Bei der 89. Tour de France wurden bisher 369 Blut- Kontrollen vorgenommen, die allesamt keine Auffälligkeiten zeigten.

HB AIME. "99 Prozent der Fahrer sind sauber", behauptete Hein Verbruggen, Präsident des internationalen Radsport-Verbandes UCI, am Donnerstag in der französischen Zeitung "Dauphiné Libéré". Die Zahl der EPO- Tests der gesamten Tour wurde auf 90 im Gegensatz zu 72 im Vorjahr erhöht. Damit ist die Kapazitäts-Grenze des Labors Chatenay-Malabry bei Paris erreicht, in dem nach der kombinierten Urin- und Blut- Analyse EPO nachgewiesen werden kann. Dazu werden bei den Tour- Fahrern täglich sechs bis zehn Urin-Proben nach Etappen-Ende genommen.

Im Vorjahr gab es mit dem inzwischen für drei Jahre gesperrten Spanier Telxa del Olmo bei der Tour nur einen offen gelegten Doping- Fall. In diesem Jahr noch keinen. Allerdings hat der Fall Igor Gonzalez de Galdeanos, der sieben Tage das Gelbe Trikot getragen hatte, die teilweise fragwürdige Anti-Doping-Praxis der UCI offen gelegt. Der Spanier war bei mehreren Tests positiv auf das Kortekoid Salbutamol kontrolliert worden. Galdeano wurde aber nicht belangt, weil in seinem Gesundheitspass das Asthma-Mittel sanktioniert wurde. Die Internationale Anti-Doping-Agentur WADA hatte ihn als "positiv getestet" bezeichnet. Die Tour-Organisatoren sind aber an das Reglement der UCI gebunden, und die stufte den Galdeano-Test als negativ ein.

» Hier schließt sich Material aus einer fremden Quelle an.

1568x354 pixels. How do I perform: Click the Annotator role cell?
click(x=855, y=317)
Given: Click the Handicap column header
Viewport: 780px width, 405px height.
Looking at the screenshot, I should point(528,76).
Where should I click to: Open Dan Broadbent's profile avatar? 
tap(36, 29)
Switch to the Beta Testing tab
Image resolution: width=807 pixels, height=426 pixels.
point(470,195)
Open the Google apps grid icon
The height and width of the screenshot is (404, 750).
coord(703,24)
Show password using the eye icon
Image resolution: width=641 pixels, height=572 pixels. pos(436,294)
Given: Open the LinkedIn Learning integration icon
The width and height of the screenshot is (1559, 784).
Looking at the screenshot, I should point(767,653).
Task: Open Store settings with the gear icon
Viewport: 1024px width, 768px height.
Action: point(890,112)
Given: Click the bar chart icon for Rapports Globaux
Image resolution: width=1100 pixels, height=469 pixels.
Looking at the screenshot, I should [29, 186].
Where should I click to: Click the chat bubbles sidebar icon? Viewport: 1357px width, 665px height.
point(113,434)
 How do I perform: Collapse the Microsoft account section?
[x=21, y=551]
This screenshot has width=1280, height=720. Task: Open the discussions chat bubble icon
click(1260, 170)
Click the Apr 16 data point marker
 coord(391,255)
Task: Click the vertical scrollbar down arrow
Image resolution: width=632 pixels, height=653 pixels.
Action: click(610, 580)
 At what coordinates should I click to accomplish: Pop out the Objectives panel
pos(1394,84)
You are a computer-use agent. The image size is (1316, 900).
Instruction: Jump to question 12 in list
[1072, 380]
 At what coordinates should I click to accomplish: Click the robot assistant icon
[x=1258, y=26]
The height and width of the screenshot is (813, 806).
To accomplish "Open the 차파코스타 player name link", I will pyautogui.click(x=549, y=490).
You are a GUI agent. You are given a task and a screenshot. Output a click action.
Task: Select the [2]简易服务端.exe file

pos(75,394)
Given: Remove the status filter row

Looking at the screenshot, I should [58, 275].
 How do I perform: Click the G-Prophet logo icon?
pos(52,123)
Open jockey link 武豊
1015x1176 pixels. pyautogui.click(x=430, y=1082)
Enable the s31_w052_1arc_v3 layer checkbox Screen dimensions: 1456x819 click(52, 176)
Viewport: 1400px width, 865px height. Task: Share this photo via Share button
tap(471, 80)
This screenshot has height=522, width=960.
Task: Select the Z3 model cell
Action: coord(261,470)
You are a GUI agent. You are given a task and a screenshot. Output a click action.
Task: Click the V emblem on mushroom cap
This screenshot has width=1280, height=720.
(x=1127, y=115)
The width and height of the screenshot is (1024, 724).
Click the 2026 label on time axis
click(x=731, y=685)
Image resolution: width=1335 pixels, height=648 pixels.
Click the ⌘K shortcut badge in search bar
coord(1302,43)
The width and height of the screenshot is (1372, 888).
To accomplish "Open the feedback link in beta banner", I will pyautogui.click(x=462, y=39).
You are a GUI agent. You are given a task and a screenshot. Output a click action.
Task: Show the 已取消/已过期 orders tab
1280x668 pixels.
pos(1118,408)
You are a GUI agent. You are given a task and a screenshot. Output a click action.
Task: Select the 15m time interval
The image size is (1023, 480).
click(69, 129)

Verbruggen wertete die Sechs-Monats-Sperre gegen Jan Ullrich, dem ärztlich attestiert der Einsatz von Salbutamol als Spray gegen Asthma gestattet ist, als regelkonform. "Obwohl ich die Urteilsbegründung noch nicht kenne, scheint mir der Spruch des Sportgerichts des deutschen Verbandes unseren Regeln entsprechend", sagte der Jurist anlässlich seines Besuches der Tour de France in Begleitung von IOC - Präsident Jacques Rogge und Prinz Albert von Monaco. Die mögliche Intervention der UCI gegen das Urteil wegen des Gebrauchs von Amphetaminen wird es wahrscheinlich nicht geben. Das hatte bereits am Mittwoch UCI-Sprecher Enrico Carpani der dpa erklärt.

"Er ist erst 28 - es ist nicht zu spät. Wenn sich Ullrich wieder auf seinen Sport konzentriert, kann er es schaffen", sagte Verbruggen, der "es ein bisschen traurig" fand, "dass ein Athlet mit solch enormen physischen Möglichkeiten weder die Konzentration noch die Disziplin wie beispielsweise Lance Armstrong 12 Monate im Jahr aufbringen kann." Verbruggen weiter: "Ich habe Ullrichs Pressekonferenz im Fernsehen verfolgt, als er sagte, er müsse sich zuerst selbst wieder finden. Vielleicht hat er verstanden, dass er auch den Kopf und innere Disziplin braucht, um das Metier erfolgreich zu betreiben". Laut Ullrich-Manager Wolfgang Strohband soll am Wochenende besprochen werden, wann der Rad-Olympiasieger von seinem Auslands- Aufenthalt nach Merdingen zurückkehrt.